Nearly every NFL player dreams of his chance to play in the Super Bowl. It’s the peak of the sport and an event that many players never have the opportunity to participate in before the end of their careers. So, when faced with the possibility, it’s no wonder most players would do almost anything to be out on that field.
As part of ESPN’s ongoing NFL Nation survey, polling 320 players from around the league on a variety of topics, 85 percent (272 votes) of players say they would play in the Super Bowl even if they had a concussion.
Washington Redskins linebacker
Fletcher played in two Super Bowls during his 16-year NFL career, even winning one during his second season, says he would still try to play through a concussion in order to play in the big game. Although, he acknowledged that some of the symptoms are just too severe to overcome.
“If it’s something where I’m having just a few symptoms and can hide it from the trainer, then yeah, I would do it,” Fletcher said. “With some of them, you get in a game and you can’t play.”
The NFL instated new concussion protocol ahead of the 2013 season, requiring teams to put players through standard concussion tests if there was any indication of a potential head injury during the game. The league also mandated that players must pass certain tests in weeks after suffering a concussion in order to return to practices and games.
While the majority of players clearly side with Fletcher on the issue, considering the final poll numbers, some players do appreciate the league’s commitment to player safety and wouldn’t put themselves at risk, even for a chance to play in the Super Bowl.

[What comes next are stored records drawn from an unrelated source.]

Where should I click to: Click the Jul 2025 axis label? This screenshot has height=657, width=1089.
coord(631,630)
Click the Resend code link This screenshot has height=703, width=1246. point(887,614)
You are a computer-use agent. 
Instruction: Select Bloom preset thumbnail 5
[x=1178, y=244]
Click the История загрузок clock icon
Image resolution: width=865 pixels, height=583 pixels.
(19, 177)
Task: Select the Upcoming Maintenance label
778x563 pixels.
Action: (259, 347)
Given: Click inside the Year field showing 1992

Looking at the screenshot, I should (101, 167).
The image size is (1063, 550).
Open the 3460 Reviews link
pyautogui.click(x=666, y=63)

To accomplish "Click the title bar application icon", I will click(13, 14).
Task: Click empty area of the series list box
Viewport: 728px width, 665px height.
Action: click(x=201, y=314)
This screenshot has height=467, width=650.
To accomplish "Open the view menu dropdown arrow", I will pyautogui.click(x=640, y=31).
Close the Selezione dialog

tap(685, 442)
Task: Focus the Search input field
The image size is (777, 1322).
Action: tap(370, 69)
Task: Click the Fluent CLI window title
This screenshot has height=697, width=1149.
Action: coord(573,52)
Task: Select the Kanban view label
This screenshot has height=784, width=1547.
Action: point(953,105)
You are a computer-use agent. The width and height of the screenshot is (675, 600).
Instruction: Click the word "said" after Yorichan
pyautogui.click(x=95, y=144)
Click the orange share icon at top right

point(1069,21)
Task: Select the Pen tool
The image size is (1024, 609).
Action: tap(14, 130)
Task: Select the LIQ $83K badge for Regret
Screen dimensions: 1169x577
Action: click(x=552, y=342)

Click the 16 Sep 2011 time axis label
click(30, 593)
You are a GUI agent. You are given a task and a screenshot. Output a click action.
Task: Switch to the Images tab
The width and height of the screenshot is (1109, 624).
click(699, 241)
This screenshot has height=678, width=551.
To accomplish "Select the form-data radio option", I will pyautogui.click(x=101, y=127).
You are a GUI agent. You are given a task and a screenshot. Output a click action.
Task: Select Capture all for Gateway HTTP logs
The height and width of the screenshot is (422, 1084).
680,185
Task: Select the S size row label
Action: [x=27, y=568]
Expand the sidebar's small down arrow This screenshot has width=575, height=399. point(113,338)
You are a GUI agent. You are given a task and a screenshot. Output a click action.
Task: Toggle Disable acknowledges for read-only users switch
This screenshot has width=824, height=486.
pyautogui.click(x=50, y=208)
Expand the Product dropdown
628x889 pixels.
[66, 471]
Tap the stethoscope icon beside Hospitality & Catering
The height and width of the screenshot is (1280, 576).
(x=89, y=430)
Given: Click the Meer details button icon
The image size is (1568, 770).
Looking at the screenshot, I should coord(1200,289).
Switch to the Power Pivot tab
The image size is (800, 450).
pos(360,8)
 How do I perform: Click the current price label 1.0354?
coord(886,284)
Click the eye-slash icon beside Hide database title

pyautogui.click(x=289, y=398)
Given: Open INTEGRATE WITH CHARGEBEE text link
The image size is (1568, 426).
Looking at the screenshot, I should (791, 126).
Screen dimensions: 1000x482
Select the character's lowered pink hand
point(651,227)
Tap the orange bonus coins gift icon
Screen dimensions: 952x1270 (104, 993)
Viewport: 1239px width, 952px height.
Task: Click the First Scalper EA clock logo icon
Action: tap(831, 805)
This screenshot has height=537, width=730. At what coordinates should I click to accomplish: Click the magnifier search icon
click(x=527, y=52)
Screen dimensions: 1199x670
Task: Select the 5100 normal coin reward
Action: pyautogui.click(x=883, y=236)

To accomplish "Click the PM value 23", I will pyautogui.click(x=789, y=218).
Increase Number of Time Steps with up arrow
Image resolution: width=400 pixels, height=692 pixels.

Green Bay Packers running back Eddie Lacy, who missed a game during the regular season due to a concussion, called it a “serious injury” and cast doubt over whether he’d risk further injury by coming back too quick.
“It depends on if I was able to focus,” Lacy said. “Then I would probably play or go back in. But that’s a serious injury to play with, so I probably wouldn’t chance it.”
As for New Orleans Saints tackle Zach Strief, who granted already won a Super Bowl (XLVI), the concussion protocol is apparently very important to him, and he noted that he wouldn’t want to jeopardize his team or his future.
“I wouldn’t come back into a game dizzy or nauseous,” Strief said. “You’re not going to help your team any if you come back in all messed up. The old ‘you got your bell rung’ mentality has to change. I would never do something I felt was risking something that would be permanent or affected me down the road.”
While so many players clearly aren’t entirely concerned with their own safety, at least when it comes to achieving Super Bowl glory, the majority of players do believe the NFL is committed to player safety, with 60 percent (192 players) favoring with the league’s direction on the matter.